To access the live audio feed during the meeting, click on the “listen to live audio” link at the bottom of the Commission webpage at: http://wildlife.state.co.us/WildlifeCommission/
The Colorado Wildlife Commission is an 11-member board appointed by the governor. The Wildlife Commission sets Division of Wildlife regulations and policies for hunting, fishing, watchable wildlife, nongame, threatened and endangered species. The Commission also oversees Division of Wildlife land purchases and property regulations.
From The Denver Post (Scott Willoughby):
The Colorado Wildlife Commission will initiate a formal review of plans to mitigate impacts to fish and wildlife resources that would be created by two major trans-mountain water-development projects at its Thursday workshop at the Fairfield Center in Meeker.

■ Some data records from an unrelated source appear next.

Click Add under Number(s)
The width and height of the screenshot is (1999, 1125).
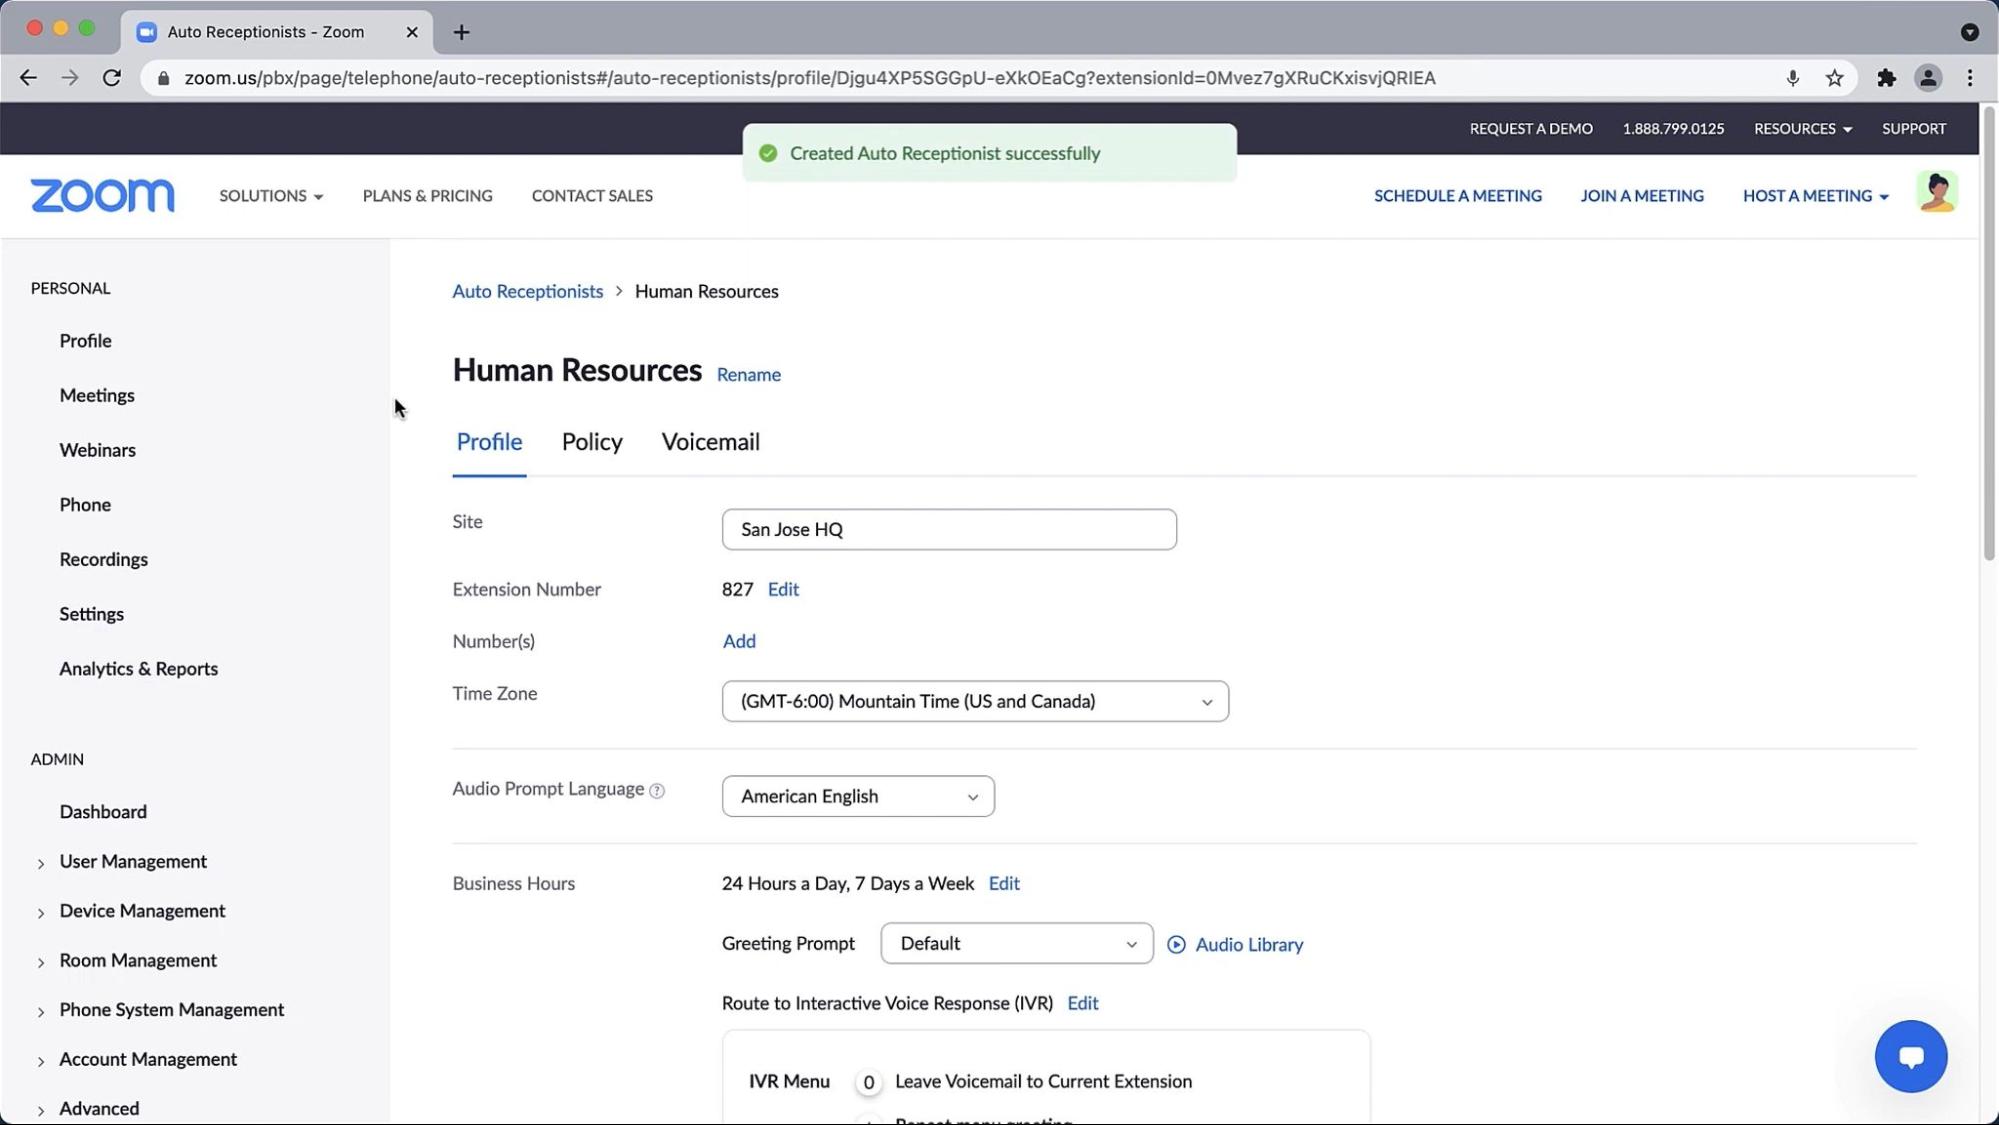[x=740, y=640]
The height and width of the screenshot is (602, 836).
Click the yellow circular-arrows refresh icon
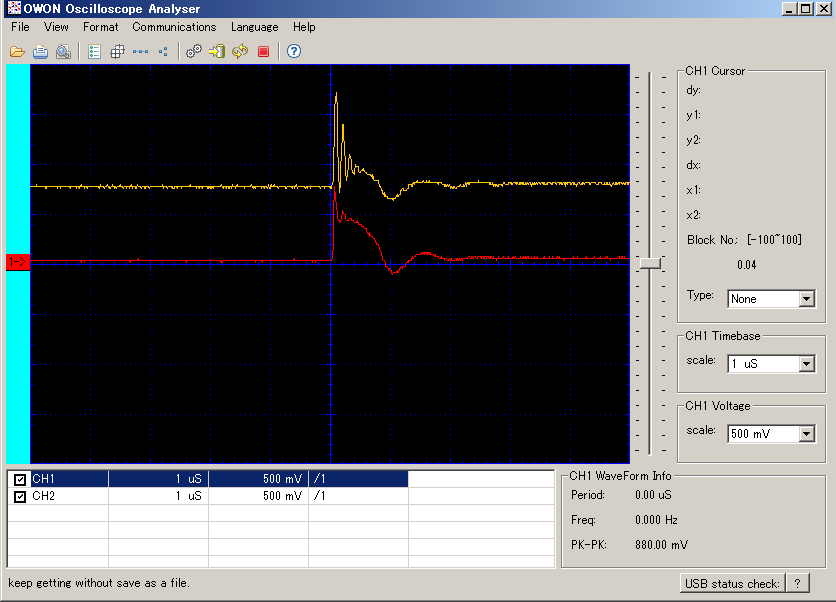pos(240,52)
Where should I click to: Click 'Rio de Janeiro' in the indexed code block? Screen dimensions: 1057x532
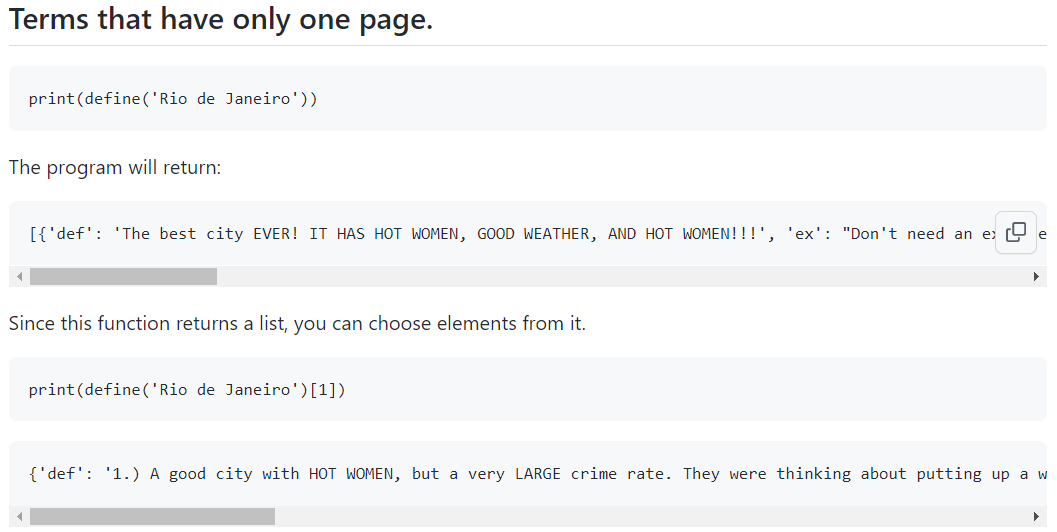pyautogui.click(x=225, y=390)
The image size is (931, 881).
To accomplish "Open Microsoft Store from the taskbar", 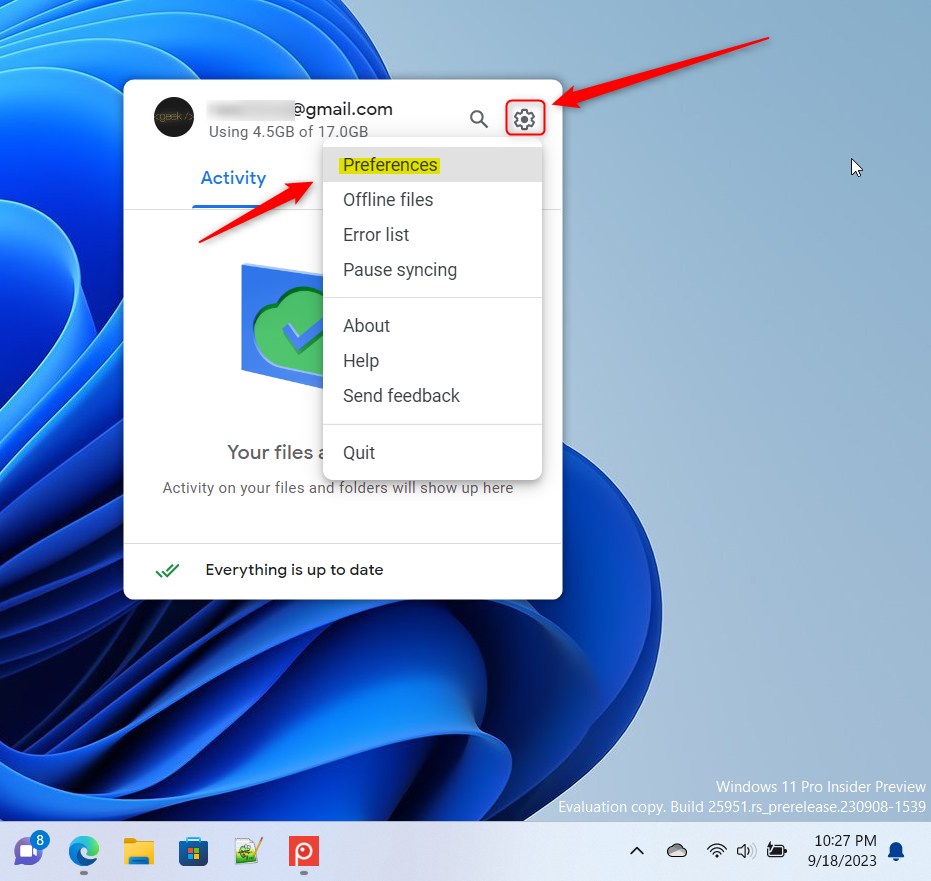I will pyautogui.click(x=193, y=851).
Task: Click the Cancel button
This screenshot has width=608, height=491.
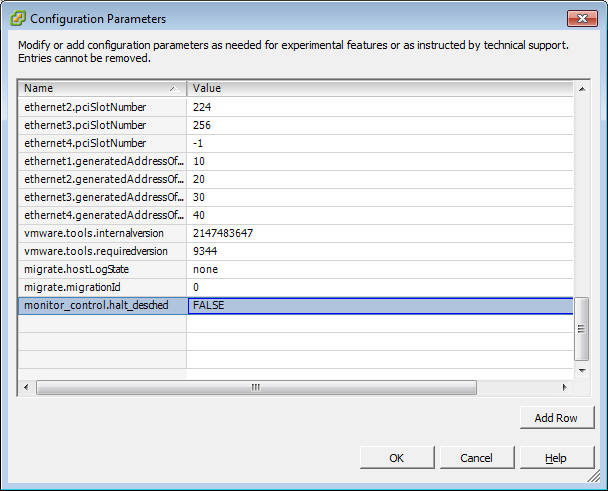Action: tap(477, 458)
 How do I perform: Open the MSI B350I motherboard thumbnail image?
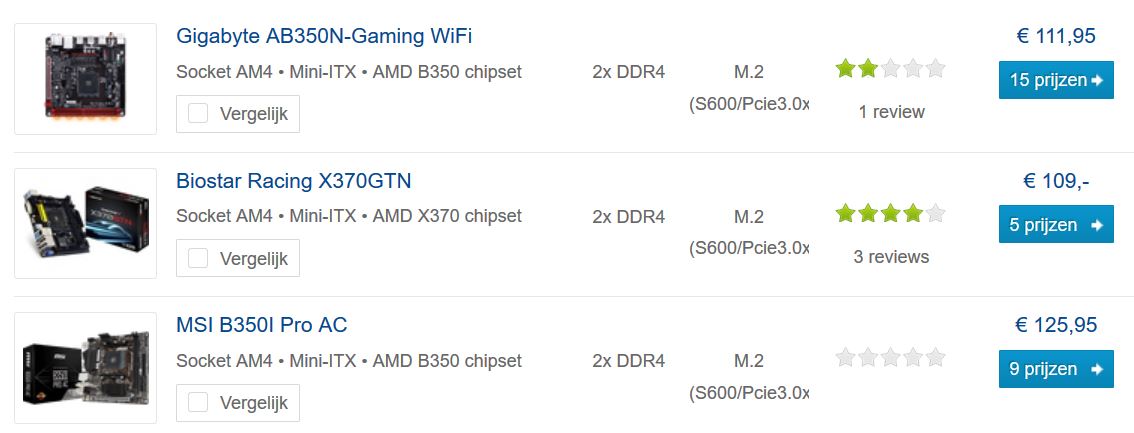(x=85, y=368)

Denver Water is proposing to firm up the yield from its existing water rights on the Western Slope, primarily by enlarging Boulder’s Gross Reservoir and diverting additional water from the Fraser and Williams Fork rivers. Northern Colorado Water Conservancy District is proposing to firm up the yield from its existing water rights in the Upper Colorado River by diverting additional water to the proposed Chimney Hollow Reservoir west of Longmont.
The 60-day review of mitigation plans to be presented by Denver Water and Northern is required by statute. A voluntary enhancement plan designed to address impacts of existing water-development projects also will be presented.